Her work has been exhibited in national and international shows and has appeared in Nicolette Stessin’s Beaded Amulet Purses, Carol Taylor’s Creative Bead Jewelry, and Carol Wilcox Wells’ Creative Bead Weaving: A Contemporary Guide to Classic Off-Loom Stitches.

“My attraction to 3-dimensional shapes has created a fascination for me throughout my life and has fueled my creative spirit. My choice of beadwork as a primary medium has followed that same fascination. As my beadwork has evolved, my work seems to always lean towards the building of shapes and forms that are functional and wearable.

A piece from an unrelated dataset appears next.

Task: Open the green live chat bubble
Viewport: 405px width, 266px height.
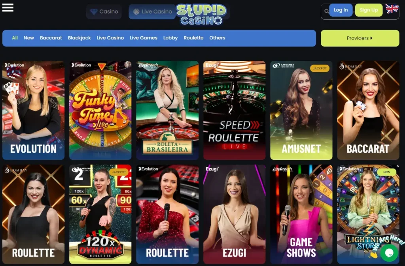Action: [389, 253]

The choice to use beads as my medium was primarily influenced by my love of color. Beads reflect and absorb light, hold shape and dimension, and in so doing, offer chameleon-like qualities. It is not always the end result that is the most important to me, however. The process of working with beads and thread is meditative and calming, which allows time for reflection. Engineering each piece is always a challenge that thrills me, as well as giving me the power to make the decisions that need to be made for each piece. The more I experience the wonderful qualities of beadwork, the more I realize my relationship with beads will always be one of learning, experiencing and sharing.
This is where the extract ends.